甘い支配の始まり《マンガ原作賞優秀作品》
「旅行から帰ったら花園さんの方に行けよ、壱」
「わかってる」
「じゃあ、明日から気をつけて楽しんできてね」
「ありがとうございます。たくさんごちそうさまでした。おやすみなさい」
「「おやすみ」」
壱と外に出ると駅前は来たときよりも人が多いようだった。
「お参りの人たちかな」
「だろうな…寒いっ。

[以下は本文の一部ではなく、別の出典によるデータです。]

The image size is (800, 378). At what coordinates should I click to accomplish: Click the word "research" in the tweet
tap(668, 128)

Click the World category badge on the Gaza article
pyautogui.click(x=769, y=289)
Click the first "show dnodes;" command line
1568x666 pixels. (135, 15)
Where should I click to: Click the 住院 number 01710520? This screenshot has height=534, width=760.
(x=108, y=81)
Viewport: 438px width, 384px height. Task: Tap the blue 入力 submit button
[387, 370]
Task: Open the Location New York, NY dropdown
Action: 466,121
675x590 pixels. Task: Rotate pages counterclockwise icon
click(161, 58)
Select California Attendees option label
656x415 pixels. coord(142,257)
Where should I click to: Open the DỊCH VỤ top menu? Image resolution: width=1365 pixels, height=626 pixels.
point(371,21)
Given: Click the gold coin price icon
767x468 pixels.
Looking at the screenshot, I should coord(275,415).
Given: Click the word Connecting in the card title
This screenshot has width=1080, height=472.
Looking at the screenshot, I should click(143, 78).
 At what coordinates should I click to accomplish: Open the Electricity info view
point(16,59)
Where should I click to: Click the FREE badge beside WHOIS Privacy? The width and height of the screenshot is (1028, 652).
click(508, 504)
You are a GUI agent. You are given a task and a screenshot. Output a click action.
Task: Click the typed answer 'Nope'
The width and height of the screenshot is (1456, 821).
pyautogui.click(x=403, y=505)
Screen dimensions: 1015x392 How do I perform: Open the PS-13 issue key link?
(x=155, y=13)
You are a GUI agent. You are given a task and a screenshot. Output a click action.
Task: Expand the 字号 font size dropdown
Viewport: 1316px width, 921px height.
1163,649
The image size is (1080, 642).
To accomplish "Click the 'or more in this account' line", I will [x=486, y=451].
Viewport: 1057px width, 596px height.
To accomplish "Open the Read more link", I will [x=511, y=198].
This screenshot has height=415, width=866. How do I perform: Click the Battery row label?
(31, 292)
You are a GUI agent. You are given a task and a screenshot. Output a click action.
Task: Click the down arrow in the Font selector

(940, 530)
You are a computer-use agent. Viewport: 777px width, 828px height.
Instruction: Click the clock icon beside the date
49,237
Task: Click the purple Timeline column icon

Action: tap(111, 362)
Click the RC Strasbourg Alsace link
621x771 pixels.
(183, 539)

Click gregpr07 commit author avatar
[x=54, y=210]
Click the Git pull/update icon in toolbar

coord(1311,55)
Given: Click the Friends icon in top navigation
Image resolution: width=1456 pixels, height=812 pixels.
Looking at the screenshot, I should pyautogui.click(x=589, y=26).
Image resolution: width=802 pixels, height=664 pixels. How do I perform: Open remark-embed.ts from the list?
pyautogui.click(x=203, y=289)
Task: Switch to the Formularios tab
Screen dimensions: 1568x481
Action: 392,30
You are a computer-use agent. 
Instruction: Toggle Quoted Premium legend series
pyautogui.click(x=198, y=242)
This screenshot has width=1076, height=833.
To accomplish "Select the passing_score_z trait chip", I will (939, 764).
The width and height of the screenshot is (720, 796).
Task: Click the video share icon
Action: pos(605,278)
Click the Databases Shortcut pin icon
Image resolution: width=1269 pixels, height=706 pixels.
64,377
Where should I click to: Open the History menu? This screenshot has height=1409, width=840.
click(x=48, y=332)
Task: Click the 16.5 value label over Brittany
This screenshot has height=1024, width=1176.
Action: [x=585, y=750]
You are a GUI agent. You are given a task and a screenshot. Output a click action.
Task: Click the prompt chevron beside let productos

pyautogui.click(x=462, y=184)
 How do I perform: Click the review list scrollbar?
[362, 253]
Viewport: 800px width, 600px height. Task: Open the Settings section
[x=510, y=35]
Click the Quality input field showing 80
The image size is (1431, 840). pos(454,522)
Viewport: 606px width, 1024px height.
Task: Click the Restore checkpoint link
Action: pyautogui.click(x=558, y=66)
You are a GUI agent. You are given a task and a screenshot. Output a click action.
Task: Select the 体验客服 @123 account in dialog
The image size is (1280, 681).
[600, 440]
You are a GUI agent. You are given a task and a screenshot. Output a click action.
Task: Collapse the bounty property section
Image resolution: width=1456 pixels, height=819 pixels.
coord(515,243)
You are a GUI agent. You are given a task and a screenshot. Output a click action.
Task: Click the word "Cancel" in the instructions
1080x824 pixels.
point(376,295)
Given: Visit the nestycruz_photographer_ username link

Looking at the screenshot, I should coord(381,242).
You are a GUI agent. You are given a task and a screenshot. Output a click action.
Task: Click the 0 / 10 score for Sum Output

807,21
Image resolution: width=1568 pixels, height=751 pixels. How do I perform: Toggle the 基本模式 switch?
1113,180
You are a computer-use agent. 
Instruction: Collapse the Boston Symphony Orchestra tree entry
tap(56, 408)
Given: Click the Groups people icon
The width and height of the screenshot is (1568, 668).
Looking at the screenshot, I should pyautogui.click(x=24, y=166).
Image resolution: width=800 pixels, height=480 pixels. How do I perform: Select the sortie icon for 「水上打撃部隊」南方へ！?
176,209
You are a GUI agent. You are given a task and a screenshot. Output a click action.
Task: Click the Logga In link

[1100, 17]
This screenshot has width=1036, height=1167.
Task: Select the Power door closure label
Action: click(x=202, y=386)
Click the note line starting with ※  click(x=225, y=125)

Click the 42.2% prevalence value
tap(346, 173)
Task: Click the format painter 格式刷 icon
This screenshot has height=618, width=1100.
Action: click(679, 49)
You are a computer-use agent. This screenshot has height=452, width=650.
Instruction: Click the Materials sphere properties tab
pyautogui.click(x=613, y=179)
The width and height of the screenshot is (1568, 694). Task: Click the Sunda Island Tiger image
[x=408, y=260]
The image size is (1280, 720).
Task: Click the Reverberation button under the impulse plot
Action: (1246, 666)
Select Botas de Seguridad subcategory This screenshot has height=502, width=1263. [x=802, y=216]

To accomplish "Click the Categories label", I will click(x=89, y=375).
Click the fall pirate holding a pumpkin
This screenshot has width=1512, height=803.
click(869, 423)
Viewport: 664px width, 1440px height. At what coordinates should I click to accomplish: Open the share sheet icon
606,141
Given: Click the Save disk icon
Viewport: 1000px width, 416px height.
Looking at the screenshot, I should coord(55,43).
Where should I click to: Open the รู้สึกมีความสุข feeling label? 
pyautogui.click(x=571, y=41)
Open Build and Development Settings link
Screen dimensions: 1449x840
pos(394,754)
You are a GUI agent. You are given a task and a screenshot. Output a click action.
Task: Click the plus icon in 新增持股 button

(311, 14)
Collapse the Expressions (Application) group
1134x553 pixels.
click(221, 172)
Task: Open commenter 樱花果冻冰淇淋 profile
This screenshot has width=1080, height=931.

紫乃、引っつけ」
キーンと冷えた夜の空気の中で互いのダウンコートのモコモコの腕を絡め押しくらまんじゅうのように体を寄せ合い歩く。
「私…長谷川なんだなぁって思ったよ、今日」
「俺の紫乃だからな」
「ふふっ…」
「俺は親孝行したと思った」
「親孝行?」
「そう、親孝行。紫乃を父さんたちの娘にしたのは俺。すげぇ親孝行だろ?」
街灯に照らされる壱の顔を見上げると、彼が見たことのないような穏やかな顔をしていたからとても幸せな気分になった。
「寒いけどぽかぽか。ありがとう、壱」
そう言った私の額にチュッっと冷たい唇が落ちてきた。